В одну из первых встреч владыка дал ей читать <Лествицу>, особо отметив некоторые главы. Серафима вскоре написала ему: <...Больше всех остановилась на Слове 18 (о бесчувствии)... Во время всенощной, раздумавшись о прочитанном, я невольно спросила себя: зачем это было <дано мне>? Ведь там все сказано обо мне. Что-то вроде раскаяния на минуту охватило меня. С этим настроением я пришла из церкви и пишу Вам. Теперь моя очередь смириться перед Вами... Помолитесь за меня и поддержите. Вот сейчас... я готова низко, низко поклониться Вам (даже до земли, а я никогда не кланялась так никому) и прошу Ваших молитв>.

<Слава Богу! - отметил на полях ее послания владыка. - Еще на вершок продвинулся вперед. Дай, Господи, не сделать неверного шага!> И отдельно записал уже о состоянии своей подопечной: <Омертвение, окаменение, в общем, полное. Кроме Христа, никто в свете ей помочь не сможет... Горда до безумия. Но надежда на спасение есть... Ибо, мнится, Господь хочет сотворить с нею милость. Но все это будет случай чисто житийного чудесного типа>.

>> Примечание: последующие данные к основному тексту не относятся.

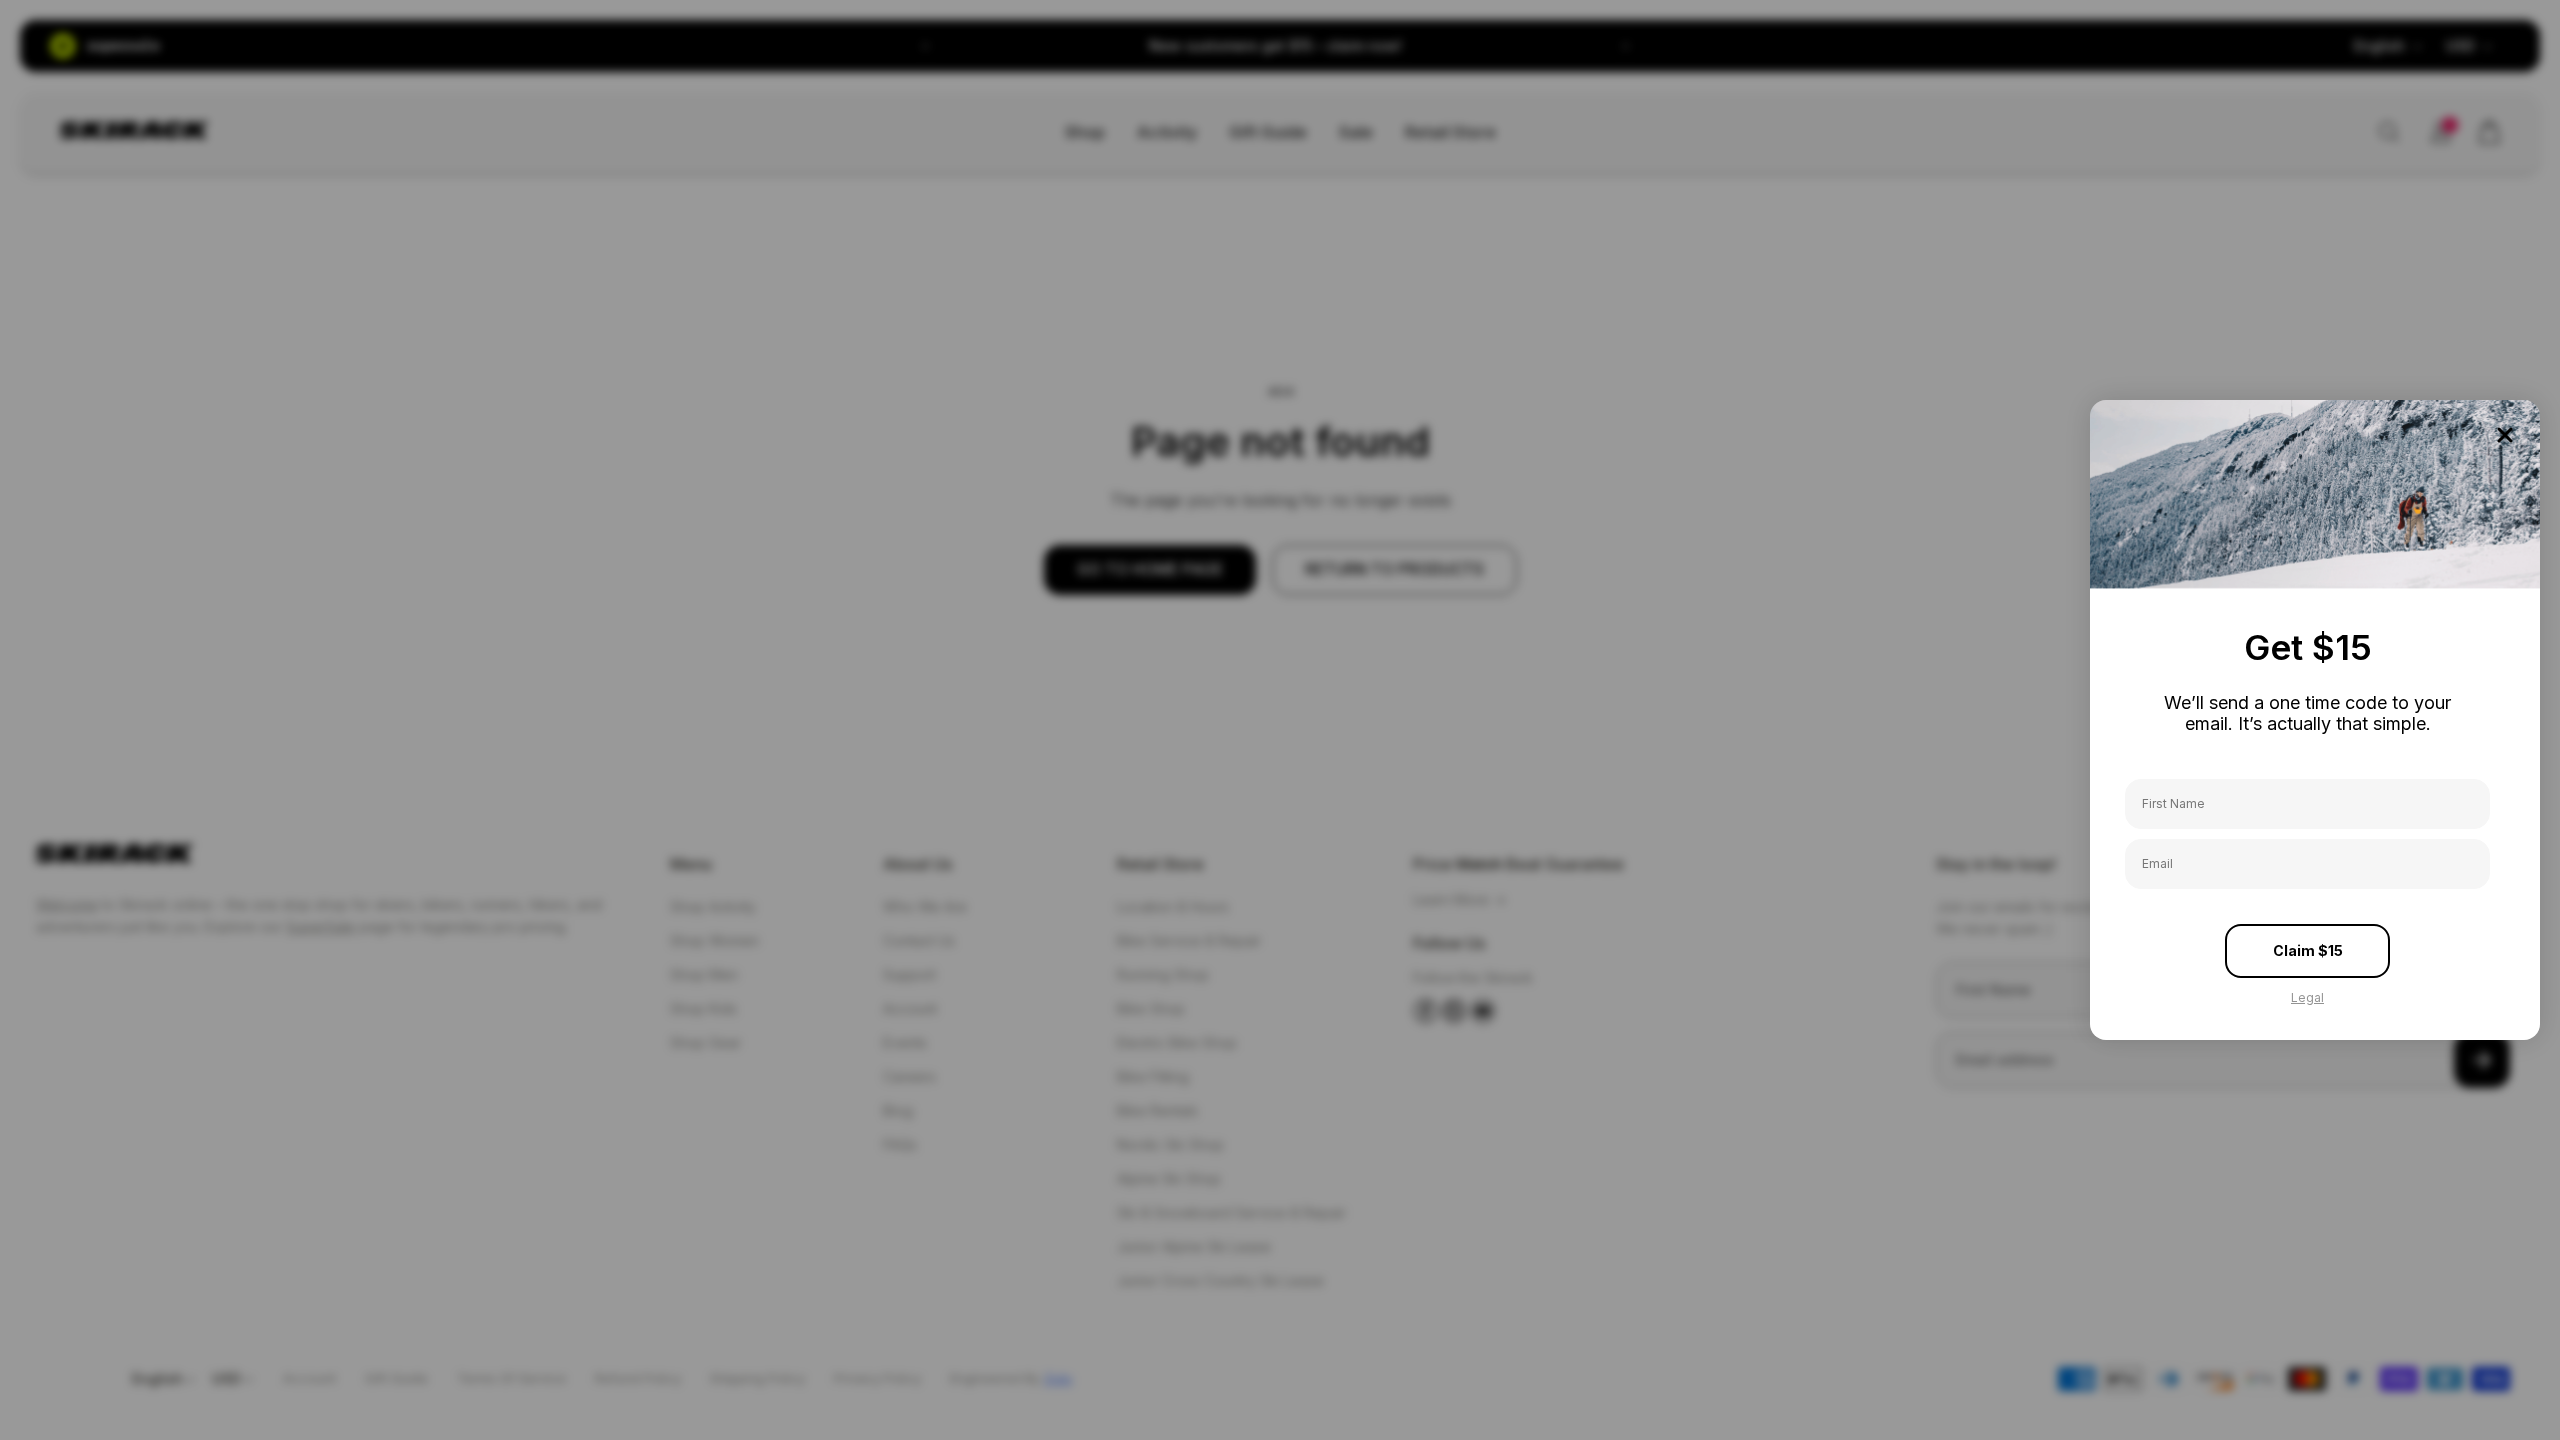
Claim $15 (2308, 950)
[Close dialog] (2505, 435)
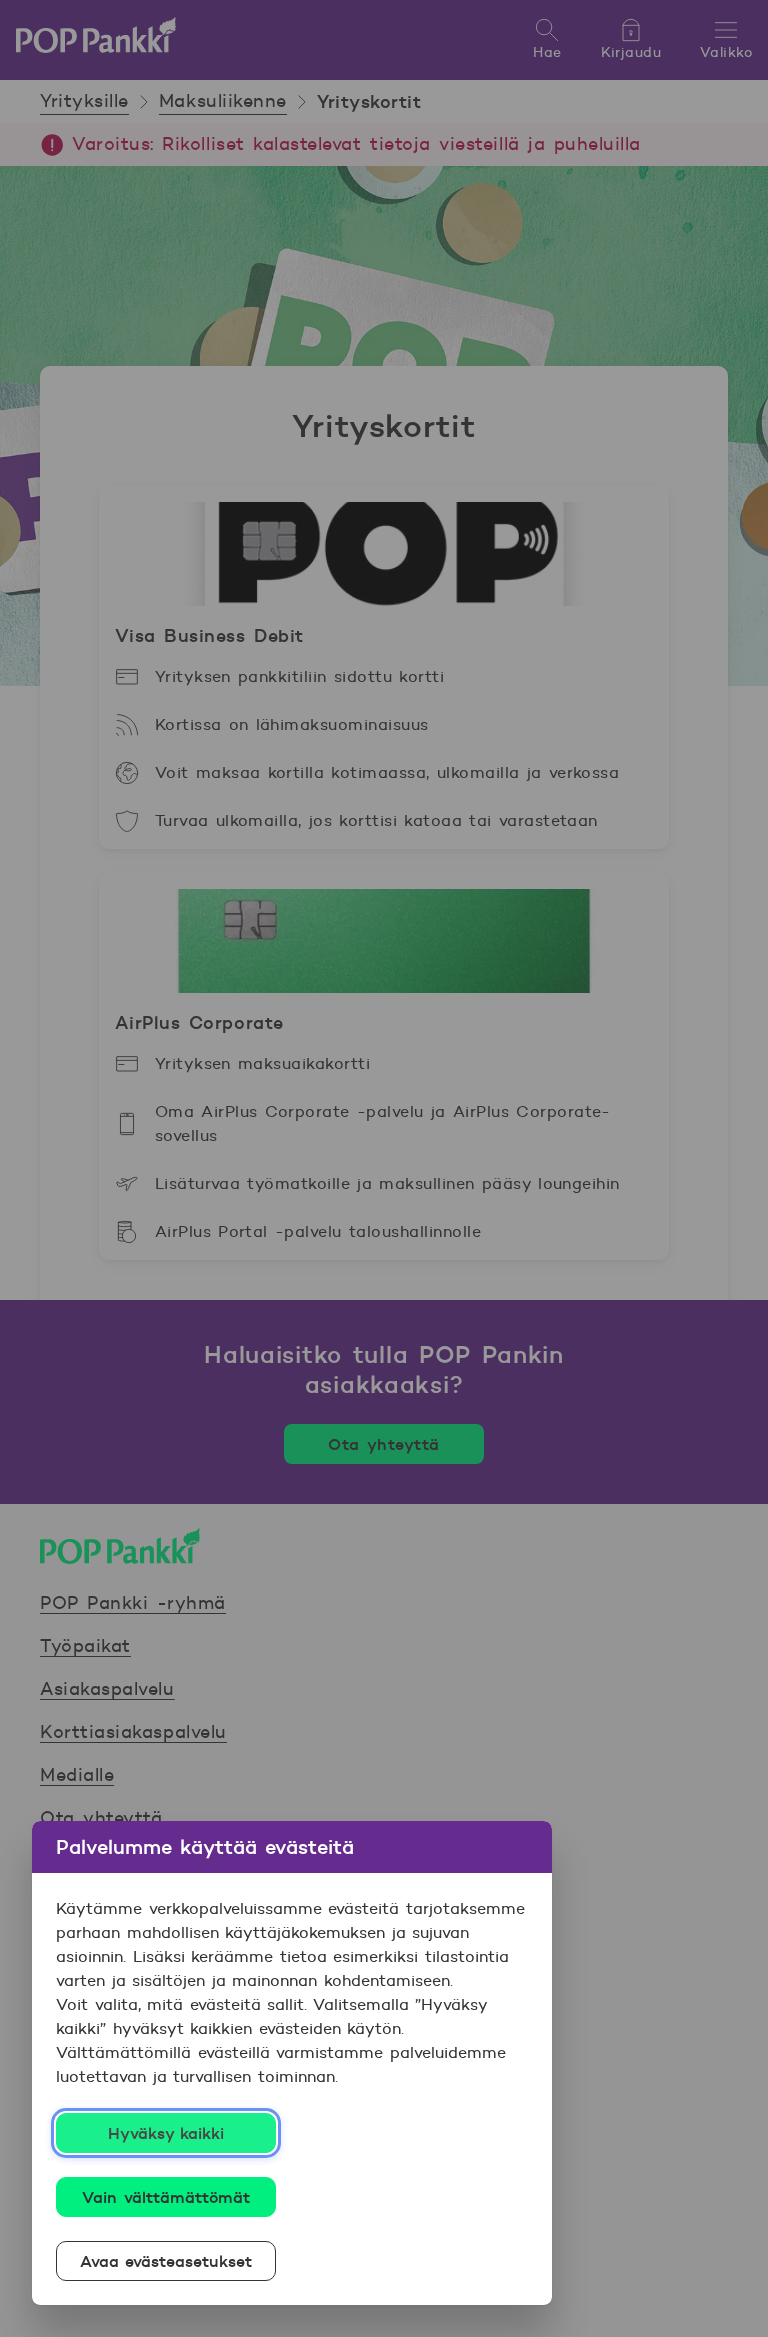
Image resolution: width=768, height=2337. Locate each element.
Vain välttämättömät (166, 2197)
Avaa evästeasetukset (166, 2261)
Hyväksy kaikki (166, 2133)
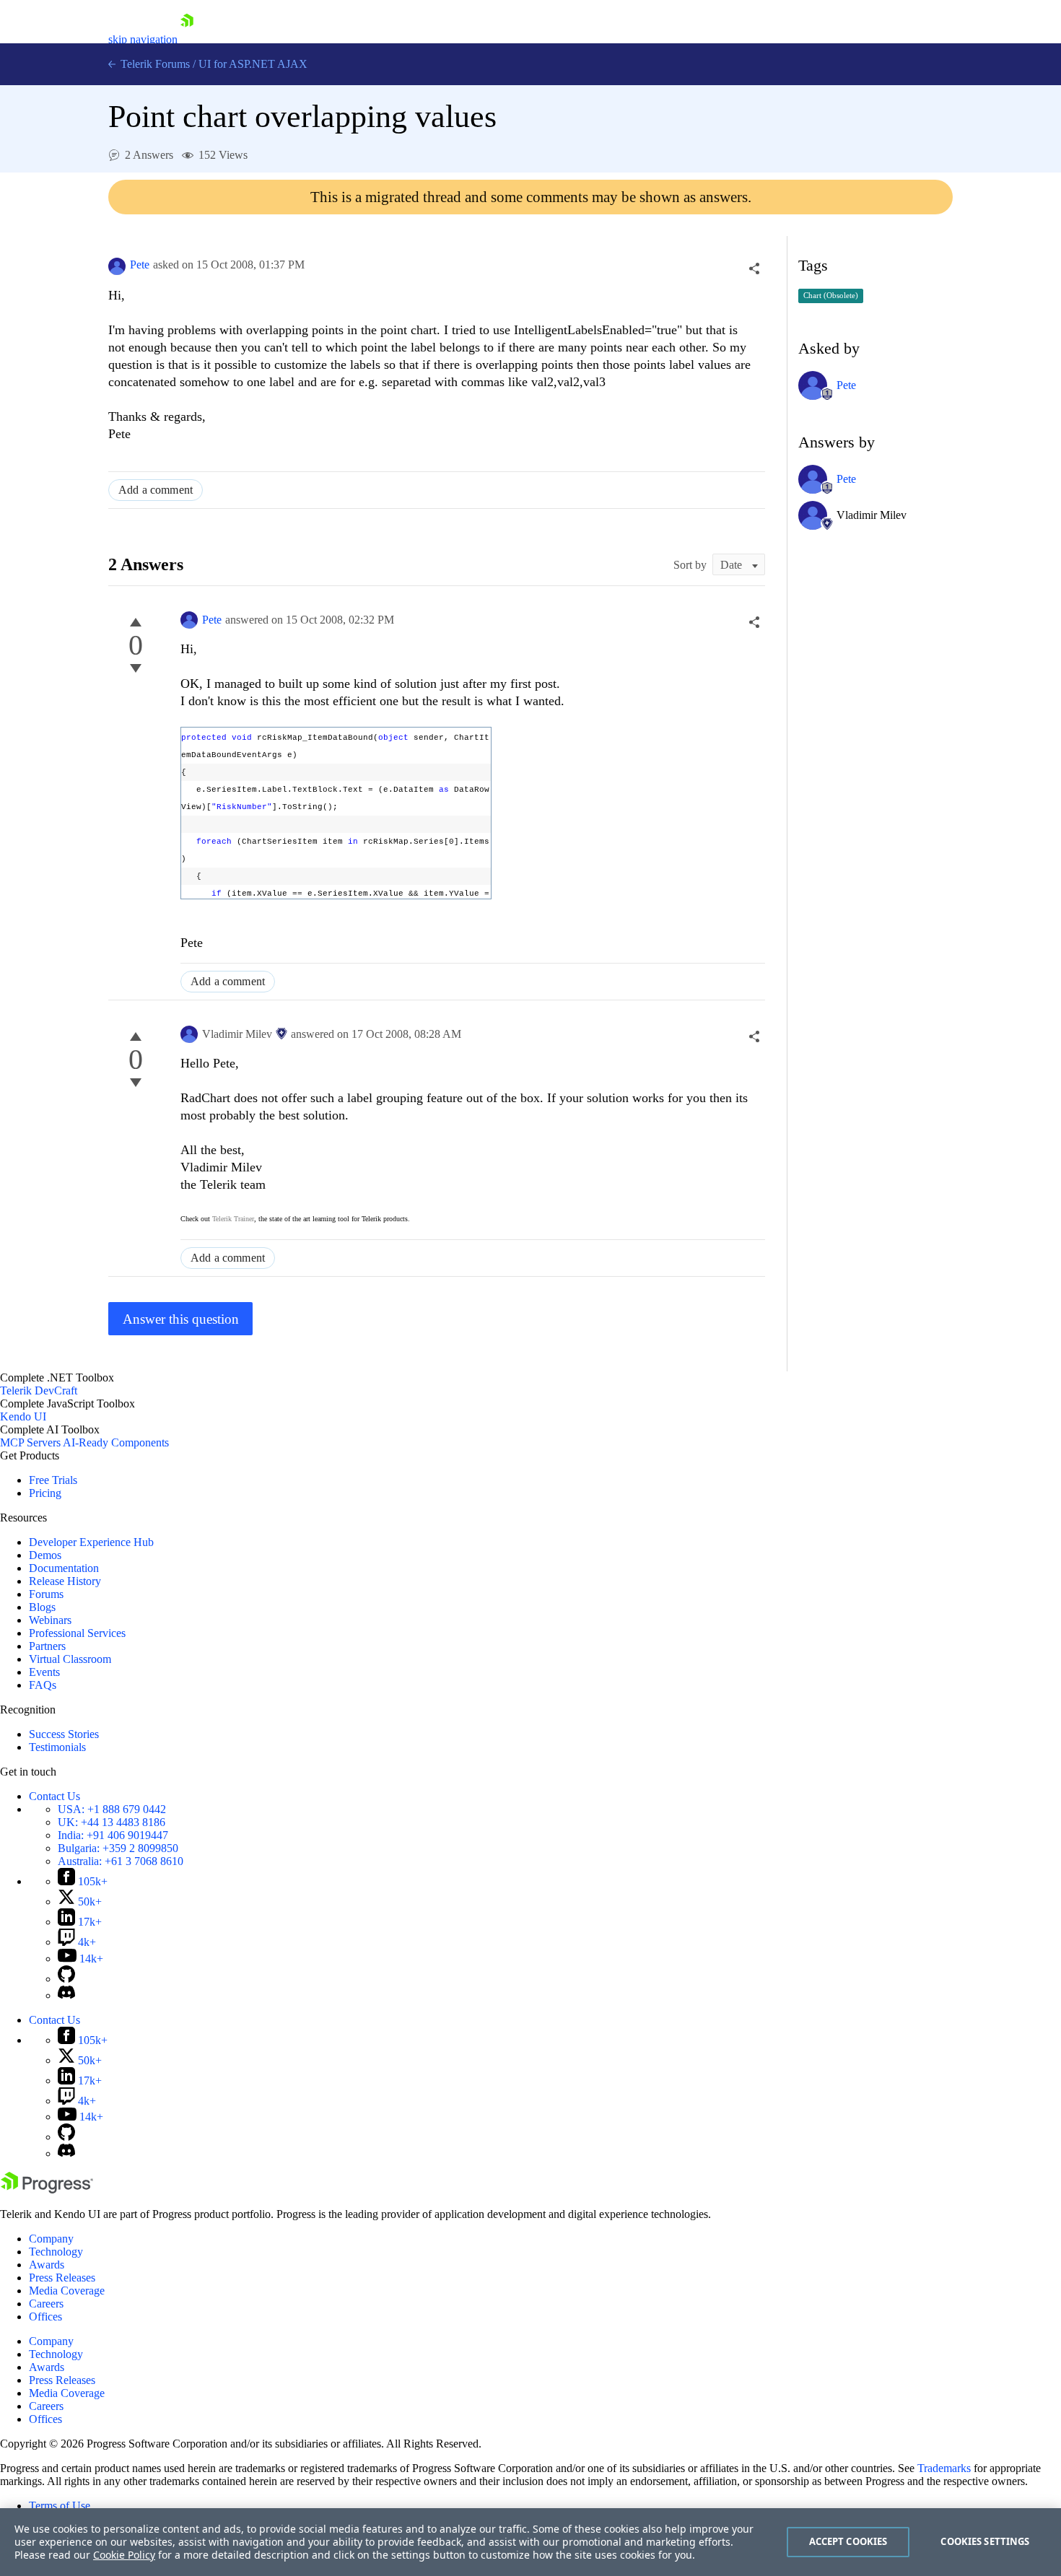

Он видел в Чуркиной не просто больного гордого человека с издерганными нервами, но чуткое сердце, потерявшее нравственные ориентиры. (<Это не обычный тип нынешних Неверов...>) Он понимал, что ее душа, вместо веры, как нечто сокровенное, <свое>, восприняла модную в миру идеологию социального внешнего братства и устроения. В ней были остро развиты чувства сострадания, жалости (потому и пошла в медицину: <Меня волновал каждый порезанный палец, всякая болезнь, и я мучилась совестью, что не могу помочь>), желание справедливости для всех, народническая жажда служения ближнему. Она так передавала свои первые впечатления от монастырской жизни: <Бедность, неразвитость меня не удивили, это я видела и в Томске у рабочих. Гораздо более меня удивило отношение ко мне. Если там мы были желанными гостями, если не как агитаторы, то как "благодетели", то здесь меня не хотели признавать равной. Отдавала я им все, что было можно при помощи других... но лечить приходилось самой. Они <монахини> дошли до того, что стали ссориться, говоря, что я хожу к одним охотнее, чем к другим, и даже стали предлагать мне плату, если удавалось помочь в какой-нибудь пустячной болезни. Это мне-то, когда я сама была рада им отдать все, что я имею, и знания, и все. Я одела рясу, чтобы ближе сойтись с ними>.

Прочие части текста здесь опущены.